**ARTICLE**
--- start ---

Meeting run by CESE discusses drafting social projects and encourages grant funding applications from urban youth

Young people are frequently recognized for their strength and identified for their revolutionary potential.  They say, “they are the future”. For Flora Rodrigues, from the National Coalition of Young Black Feminists (Articulação Nacional de Negras Jovens Feministas: ANJF), this is not enough.  Young people are protagonists of their reality, they are thoughtful subjects, capable of proposing and managing projects, solutions and alternatives.

“Public policies do not function in a dignified manner for our people.  We are the subjects of these problems, everything impinges on young bodies from the peripheries.  But the media distances us from this, which is contradictory.  We are only presented as “someone who lost something because something happened,” never as subjects who think about public policies,” said the young activist.

Flora’s speech was part of the “Virtual Workshop – Urban Youth and Drafting Social Projects” run by CESE on 25, 26 and 27 May with support from Misereor. Her words were both powerful and in line with the meeting’s starting point: to help strengthen urban youth organizations and groups working for the defence of rights by drafting social projects.

Debates were triggered by the young participants’ drawings, based on their transformational dreams and desires for young people, and by the second video of the “Fighting Ground,” Web Series: “Young people from the peripheries constructing the Right to the City”.  The video outlines the main problems and rights violations suffered by this section of the population, with the genocide of young black people, racism, police violence, the denial of the right to education and a lack of public services and amenities.

Over three days, the groups were able to exchange experiences based on their work, to debate the political and theoretical content needed to draft projects and to engage in practical exercises using dynamic and playful methodologies.  The points raised by Vanessa Pugliese and Marcella Gomez, both of whom are CESE Project and Training Advisors, also focused on elements projects need to cover – including their justification and activities, budget, and gender and race aspects.

One of the essential points raised in the workshop was a political reflection about drafting projects and their relationship with the collective pursuit of changes and transformations for young people.  The relationship with each group’s circumstances and territory, reflections about funding origins, power relationships and difficulties accessing information, which particularly affect groups historically impacted by social inequalities, were all up for debate.

 

The activity was supported by graphical systematization by Monica Santana

The meeting also provided a way to encourage this sector to send projects to the “Young People and Digital Rights” funding stream, organized by CESE with support from Bread for the World (Brot für Die Welt). The funding is aimed at young people, to support projects that respond to young people’s problems and objective needs and their relationship with digital rights.  Applications close on 17 June.

In all, 20 projects will be supported by this funding. Five projects, at a value up to BRL 20,000, will be ring-fenced for proposals from organizations that work nationally.  The other 15 projects will receive up to BRL 15,000, for proposals from groups, organizations, networks and coalitions that plan to carry out regional and/or local activities.

--- end ---

**EXERCISE TASK 1**
Name every person mentioned by name in the article about the CESE youth workshop.
**EXERCISE TASK 2**
Duplicate the passage of the CESE workshop article starting with "The meeting also" and going on through "and/or local activities.".

**DATA RECORDS**
--- start ---

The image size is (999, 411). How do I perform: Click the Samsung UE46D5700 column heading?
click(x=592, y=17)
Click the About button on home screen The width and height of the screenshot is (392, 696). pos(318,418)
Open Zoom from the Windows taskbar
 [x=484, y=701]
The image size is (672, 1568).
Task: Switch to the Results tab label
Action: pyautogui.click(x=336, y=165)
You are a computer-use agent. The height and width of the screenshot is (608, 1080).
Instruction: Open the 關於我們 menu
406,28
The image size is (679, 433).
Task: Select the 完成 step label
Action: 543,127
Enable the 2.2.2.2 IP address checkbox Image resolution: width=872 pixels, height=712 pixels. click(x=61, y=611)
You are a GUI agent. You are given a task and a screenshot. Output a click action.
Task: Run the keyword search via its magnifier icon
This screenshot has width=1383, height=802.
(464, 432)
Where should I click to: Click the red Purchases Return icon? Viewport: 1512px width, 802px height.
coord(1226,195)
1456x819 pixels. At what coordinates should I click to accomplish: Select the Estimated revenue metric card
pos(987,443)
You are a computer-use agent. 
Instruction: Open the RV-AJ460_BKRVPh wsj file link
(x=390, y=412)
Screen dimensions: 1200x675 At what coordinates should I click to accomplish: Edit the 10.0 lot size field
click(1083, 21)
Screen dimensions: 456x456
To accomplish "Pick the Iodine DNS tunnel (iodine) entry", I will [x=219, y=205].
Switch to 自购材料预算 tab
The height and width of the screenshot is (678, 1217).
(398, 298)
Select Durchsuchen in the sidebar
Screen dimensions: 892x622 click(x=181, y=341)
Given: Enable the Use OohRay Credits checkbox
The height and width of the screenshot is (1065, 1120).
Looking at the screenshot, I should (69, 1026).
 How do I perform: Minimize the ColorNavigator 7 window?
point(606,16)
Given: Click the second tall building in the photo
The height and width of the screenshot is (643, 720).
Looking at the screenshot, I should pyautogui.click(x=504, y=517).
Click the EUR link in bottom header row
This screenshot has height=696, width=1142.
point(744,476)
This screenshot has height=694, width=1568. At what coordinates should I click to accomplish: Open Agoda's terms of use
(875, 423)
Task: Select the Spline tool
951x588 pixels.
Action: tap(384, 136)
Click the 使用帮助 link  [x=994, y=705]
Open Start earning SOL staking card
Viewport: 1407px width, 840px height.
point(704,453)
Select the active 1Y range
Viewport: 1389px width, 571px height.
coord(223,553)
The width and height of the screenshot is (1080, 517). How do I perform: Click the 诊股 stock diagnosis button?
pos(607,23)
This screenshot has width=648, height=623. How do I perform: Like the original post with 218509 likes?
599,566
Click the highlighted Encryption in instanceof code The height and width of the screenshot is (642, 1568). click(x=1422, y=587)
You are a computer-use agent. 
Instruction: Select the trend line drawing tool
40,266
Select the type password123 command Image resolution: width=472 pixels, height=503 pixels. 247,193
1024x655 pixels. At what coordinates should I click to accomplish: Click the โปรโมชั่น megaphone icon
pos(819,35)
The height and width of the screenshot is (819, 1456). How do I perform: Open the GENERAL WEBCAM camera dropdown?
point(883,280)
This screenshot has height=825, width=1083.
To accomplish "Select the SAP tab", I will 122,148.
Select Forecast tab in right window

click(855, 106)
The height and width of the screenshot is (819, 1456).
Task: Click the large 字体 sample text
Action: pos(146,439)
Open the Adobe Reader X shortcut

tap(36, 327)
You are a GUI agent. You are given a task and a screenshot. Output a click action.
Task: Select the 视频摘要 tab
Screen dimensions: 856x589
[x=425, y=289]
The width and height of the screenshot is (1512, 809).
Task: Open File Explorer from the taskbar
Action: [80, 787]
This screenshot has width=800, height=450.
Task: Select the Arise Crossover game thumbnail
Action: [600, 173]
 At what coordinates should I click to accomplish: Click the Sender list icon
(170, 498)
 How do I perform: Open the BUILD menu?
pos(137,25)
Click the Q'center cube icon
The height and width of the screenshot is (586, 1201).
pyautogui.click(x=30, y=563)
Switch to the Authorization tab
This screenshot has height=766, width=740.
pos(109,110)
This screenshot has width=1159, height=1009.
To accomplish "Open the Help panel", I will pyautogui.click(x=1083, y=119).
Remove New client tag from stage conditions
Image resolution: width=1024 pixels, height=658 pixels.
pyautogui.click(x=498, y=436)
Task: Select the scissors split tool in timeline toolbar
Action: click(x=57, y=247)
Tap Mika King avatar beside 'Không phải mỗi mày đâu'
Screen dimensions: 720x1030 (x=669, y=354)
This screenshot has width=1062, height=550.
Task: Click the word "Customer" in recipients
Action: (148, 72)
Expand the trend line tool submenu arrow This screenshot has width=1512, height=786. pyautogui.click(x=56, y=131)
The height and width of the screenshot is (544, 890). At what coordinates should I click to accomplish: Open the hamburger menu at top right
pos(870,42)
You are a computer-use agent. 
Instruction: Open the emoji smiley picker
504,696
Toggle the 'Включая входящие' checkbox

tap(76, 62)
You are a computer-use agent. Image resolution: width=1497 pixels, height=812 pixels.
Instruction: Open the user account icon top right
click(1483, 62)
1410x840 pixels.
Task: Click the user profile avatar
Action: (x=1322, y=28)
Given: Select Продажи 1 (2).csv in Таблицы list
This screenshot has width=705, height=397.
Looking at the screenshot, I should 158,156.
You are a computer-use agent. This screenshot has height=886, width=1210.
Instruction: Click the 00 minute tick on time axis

--- end ---

**FULL OUTPUT 1**
Flora Rodrigues, Vanessa Pugliese, Marcella Gomez, Monica Santana

**FULL OUTPUT 2**
The meeting also provided a way to encourage this sector to send projects to the “Young People and Digital Rights” funding stream, organized by CESE with support from Bread for the World (Brot für Die Welt). The funding is aimed at young people, to support projects that respond to young people’s problems and objective needs and their relationship with digital rights.  Applications close on 17 June.

In all, 20 projects will be supported by this funding. Five projects, at a value up to BRL 20,000, will be ring-fenced for proposals from organizations that work nationally.  The other 15 projects will receive up to BRL 15,000, for proposals from groups, organizations, networks and coalitions that plan to carry out regional and/or local activities.